Raw records
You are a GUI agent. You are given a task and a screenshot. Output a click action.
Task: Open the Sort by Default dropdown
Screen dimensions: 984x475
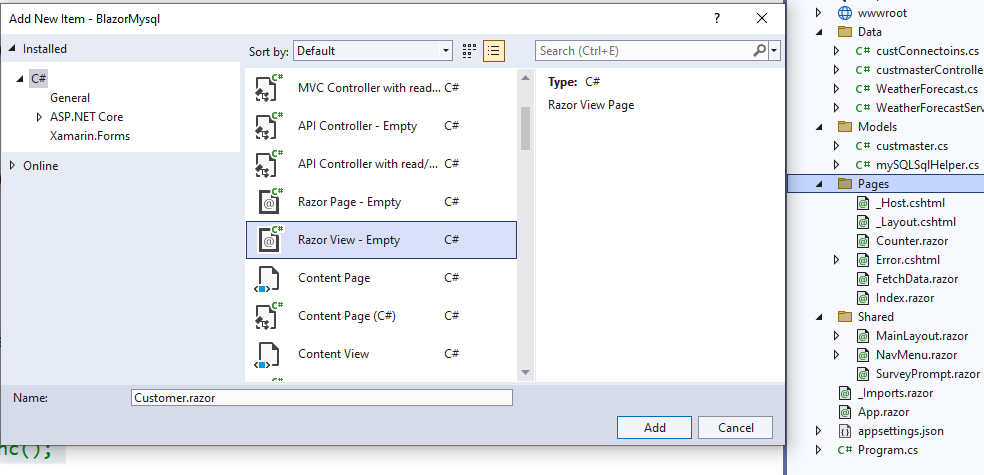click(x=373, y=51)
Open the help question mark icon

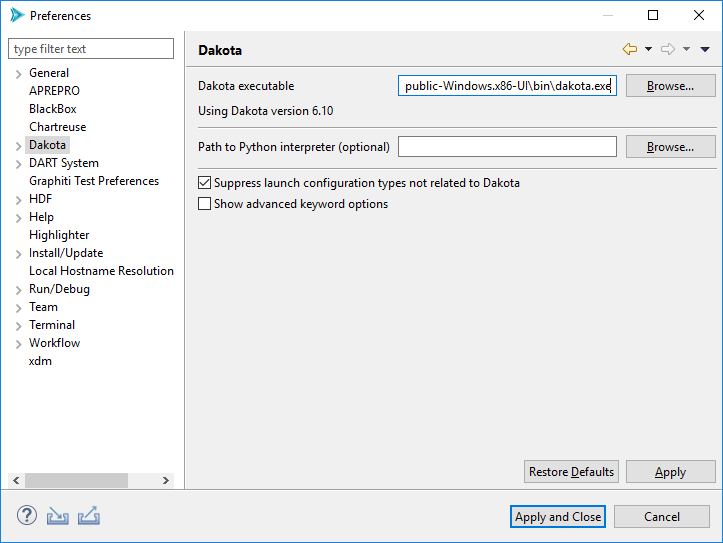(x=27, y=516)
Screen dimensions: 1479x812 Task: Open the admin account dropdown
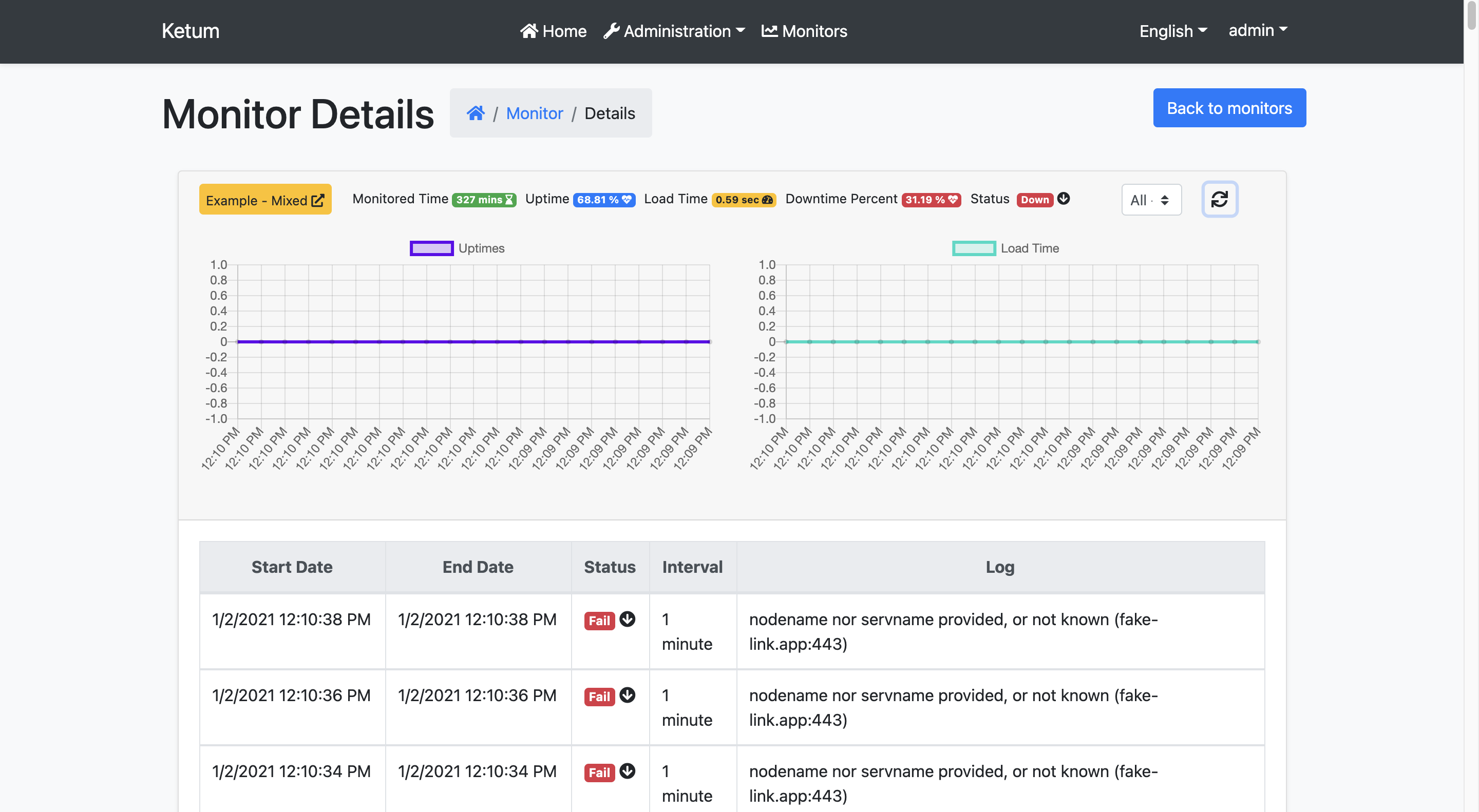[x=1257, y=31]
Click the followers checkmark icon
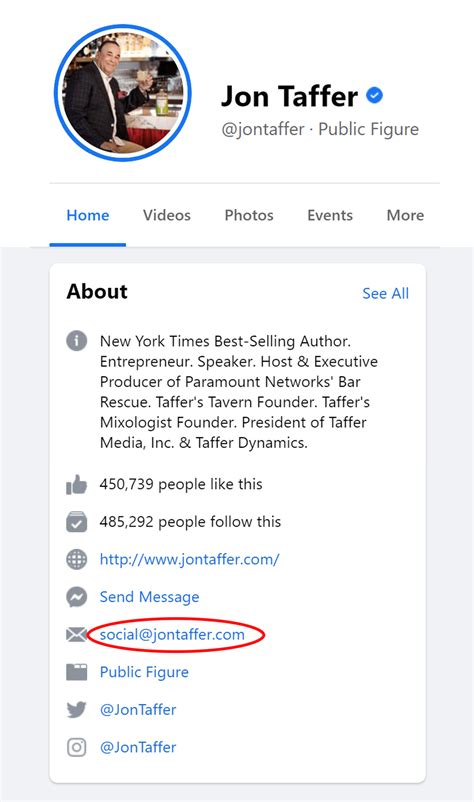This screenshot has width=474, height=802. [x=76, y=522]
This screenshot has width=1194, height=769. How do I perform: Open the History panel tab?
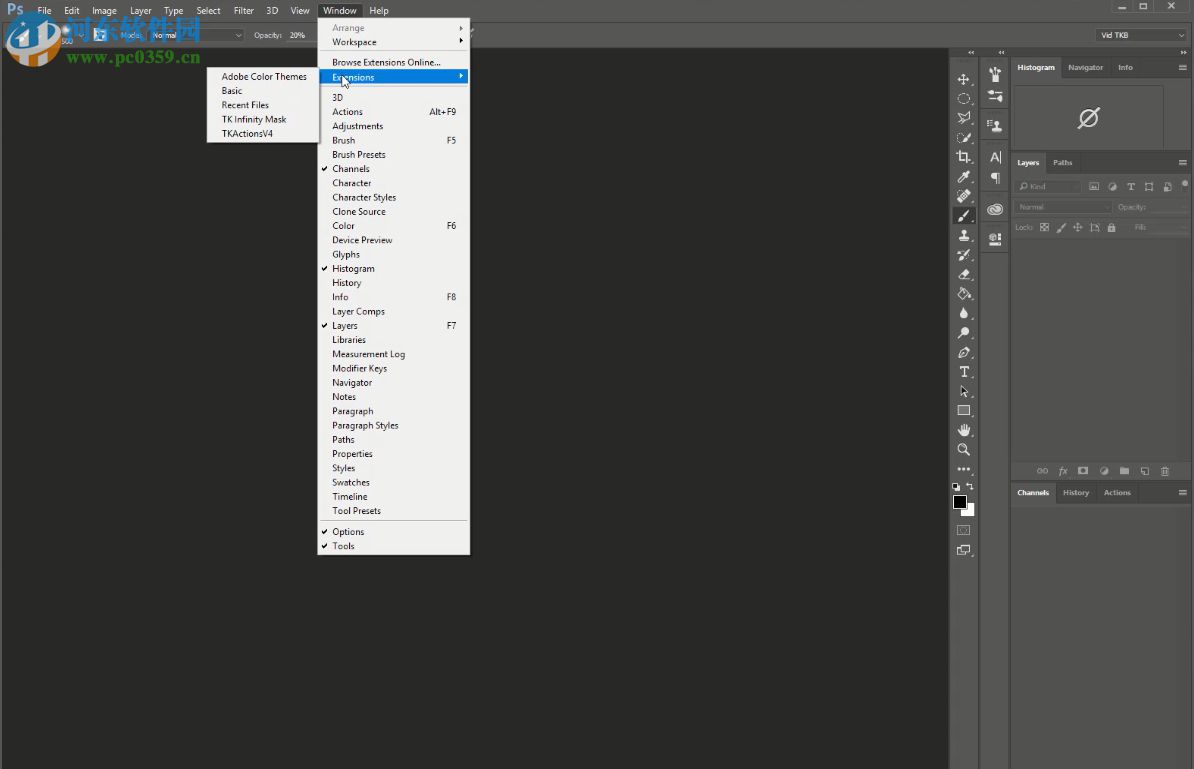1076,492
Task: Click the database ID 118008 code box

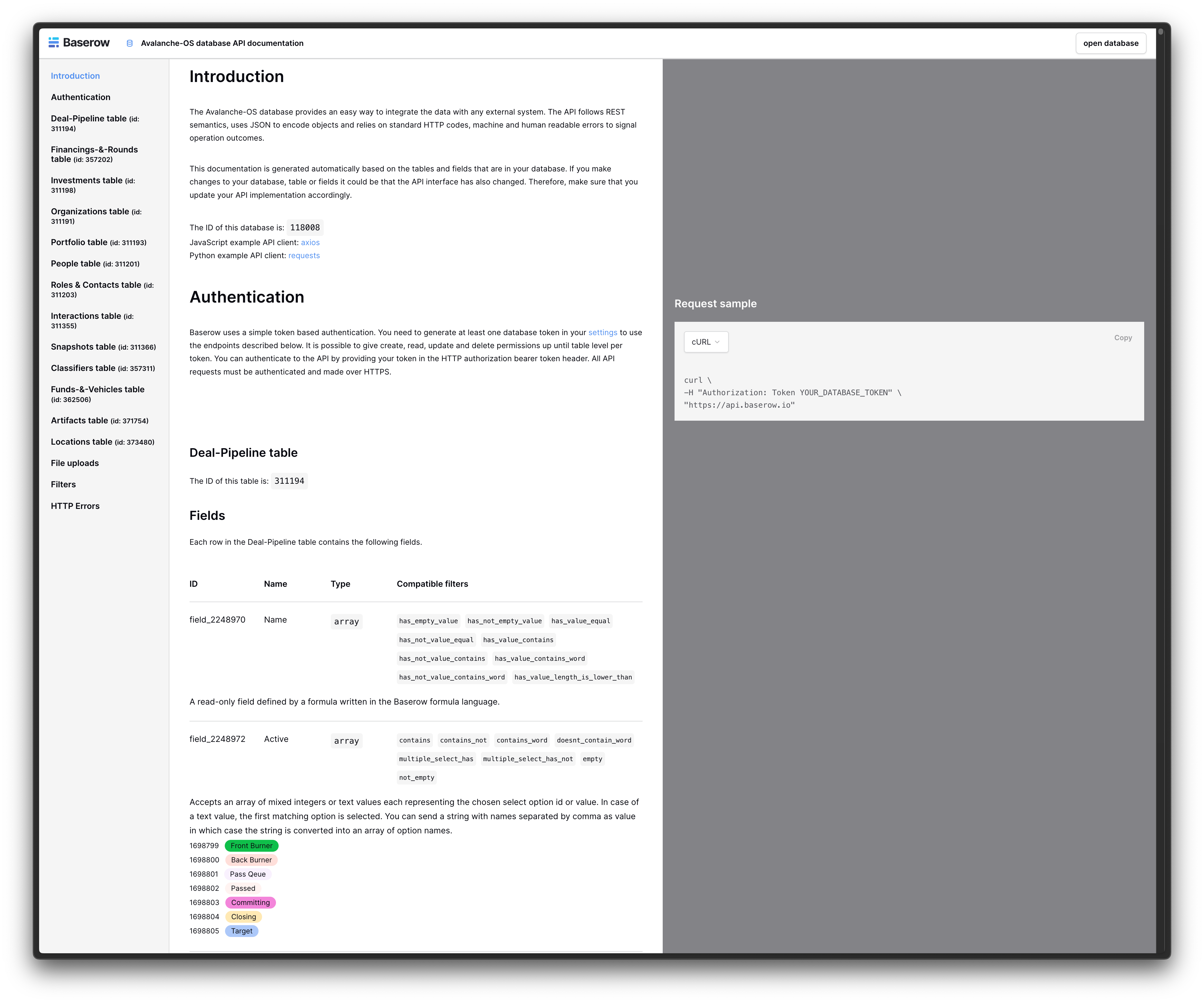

- _Task to complete_
Rewrite the listing with every "dropdown" changed to "menu" and nothing else altered. Leave the pictures out of your version.

- _Solution below_
You are a GUI agent. You are given a task and a screenshot. Output a click action.
Task: Open the Sort by Default menu
Screen dimensions: 984x475
click(x=373, y=51)
Open the help question mark icon

(x=27, y=516)
Screen dimensions: 1479x812 Task: Open the admin account menu
[x=1257, y=31]
Click the followers checkmark icon
This screenshot has width=474, height=802. [x=76, y=522]
This screenshot has width=1194, height=769. How do I perform: Open the History panel tab?
1076,492
Task: Click the database ID 118008 code box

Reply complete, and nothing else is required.